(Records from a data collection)
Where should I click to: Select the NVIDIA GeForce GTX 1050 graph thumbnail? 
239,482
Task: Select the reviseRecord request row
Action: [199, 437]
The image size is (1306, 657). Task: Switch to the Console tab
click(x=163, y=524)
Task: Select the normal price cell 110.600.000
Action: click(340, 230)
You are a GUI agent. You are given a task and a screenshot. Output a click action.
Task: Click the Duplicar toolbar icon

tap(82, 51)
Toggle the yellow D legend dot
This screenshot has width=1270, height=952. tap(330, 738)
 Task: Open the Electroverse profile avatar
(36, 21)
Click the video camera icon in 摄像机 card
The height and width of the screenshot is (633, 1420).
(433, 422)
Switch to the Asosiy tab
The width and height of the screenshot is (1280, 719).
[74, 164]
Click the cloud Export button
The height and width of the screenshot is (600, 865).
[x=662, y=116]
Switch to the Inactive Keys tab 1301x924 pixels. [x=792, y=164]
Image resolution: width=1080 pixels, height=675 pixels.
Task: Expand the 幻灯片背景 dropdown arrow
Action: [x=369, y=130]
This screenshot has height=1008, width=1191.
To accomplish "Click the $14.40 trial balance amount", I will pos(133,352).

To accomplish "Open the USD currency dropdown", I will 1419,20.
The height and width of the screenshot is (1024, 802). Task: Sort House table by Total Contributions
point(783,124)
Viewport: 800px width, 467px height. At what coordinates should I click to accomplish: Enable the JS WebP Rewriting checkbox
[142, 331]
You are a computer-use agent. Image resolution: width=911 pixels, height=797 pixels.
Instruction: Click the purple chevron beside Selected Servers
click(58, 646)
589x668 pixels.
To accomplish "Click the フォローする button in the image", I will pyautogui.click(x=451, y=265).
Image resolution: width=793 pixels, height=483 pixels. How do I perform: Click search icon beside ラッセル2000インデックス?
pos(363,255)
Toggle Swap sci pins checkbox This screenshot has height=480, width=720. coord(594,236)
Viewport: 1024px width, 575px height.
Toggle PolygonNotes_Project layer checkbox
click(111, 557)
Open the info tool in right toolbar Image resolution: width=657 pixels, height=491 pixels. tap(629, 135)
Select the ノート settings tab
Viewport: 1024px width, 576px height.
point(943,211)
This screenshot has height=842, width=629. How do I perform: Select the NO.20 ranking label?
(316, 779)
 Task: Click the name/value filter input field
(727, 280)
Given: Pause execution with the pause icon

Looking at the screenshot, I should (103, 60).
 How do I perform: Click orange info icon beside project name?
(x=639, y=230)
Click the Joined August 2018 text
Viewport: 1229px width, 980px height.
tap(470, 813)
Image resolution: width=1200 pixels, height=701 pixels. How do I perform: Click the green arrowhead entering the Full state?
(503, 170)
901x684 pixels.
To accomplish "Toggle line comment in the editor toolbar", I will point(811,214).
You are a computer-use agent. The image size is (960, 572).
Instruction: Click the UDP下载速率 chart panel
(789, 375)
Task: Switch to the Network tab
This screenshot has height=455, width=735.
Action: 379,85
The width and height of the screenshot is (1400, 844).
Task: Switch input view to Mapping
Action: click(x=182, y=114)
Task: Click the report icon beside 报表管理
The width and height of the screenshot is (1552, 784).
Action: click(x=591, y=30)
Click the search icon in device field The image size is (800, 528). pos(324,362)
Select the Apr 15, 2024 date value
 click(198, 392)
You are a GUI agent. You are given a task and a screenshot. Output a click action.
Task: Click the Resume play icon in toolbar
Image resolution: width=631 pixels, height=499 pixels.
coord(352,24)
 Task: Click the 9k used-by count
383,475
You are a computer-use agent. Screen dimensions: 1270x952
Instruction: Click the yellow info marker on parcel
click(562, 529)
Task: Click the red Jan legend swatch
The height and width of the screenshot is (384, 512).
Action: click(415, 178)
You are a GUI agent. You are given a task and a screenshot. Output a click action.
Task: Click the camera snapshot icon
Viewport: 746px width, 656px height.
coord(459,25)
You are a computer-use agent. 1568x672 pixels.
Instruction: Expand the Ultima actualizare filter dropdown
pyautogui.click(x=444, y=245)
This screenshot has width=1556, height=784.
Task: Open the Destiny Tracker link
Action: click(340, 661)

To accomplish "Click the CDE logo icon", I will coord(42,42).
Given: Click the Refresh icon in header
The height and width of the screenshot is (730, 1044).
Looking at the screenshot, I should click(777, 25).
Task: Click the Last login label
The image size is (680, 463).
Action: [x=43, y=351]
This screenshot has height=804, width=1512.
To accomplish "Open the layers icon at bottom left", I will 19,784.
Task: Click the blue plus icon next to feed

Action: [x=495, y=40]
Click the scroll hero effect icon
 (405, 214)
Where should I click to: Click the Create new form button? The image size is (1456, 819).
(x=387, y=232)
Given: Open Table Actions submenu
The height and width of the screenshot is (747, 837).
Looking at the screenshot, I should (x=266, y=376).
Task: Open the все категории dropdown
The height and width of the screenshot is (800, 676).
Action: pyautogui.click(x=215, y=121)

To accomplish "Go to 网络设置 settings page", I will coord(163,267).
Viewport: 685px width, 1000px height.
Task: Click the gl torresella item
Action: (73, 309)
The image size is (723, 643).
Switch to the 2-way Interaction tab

→ **The task**: Starting from the line containing "The height and width of the screenshot is (800, 676).", repeat each line through the end of the entries, exactly.

→ **Answer section**:
The height and width of the screenshot is (800, 676).
Action: pyautogui.click(x=215, y=121)

To accomplish "Go to 网络设置 settings page", I will coord(163,267).
Viewport: 685px width, 1000px height.
Task: Click the gl torresella item
Action: (73, 309)
The image size is (723, 643).
Switch to the 2-way Interaction tab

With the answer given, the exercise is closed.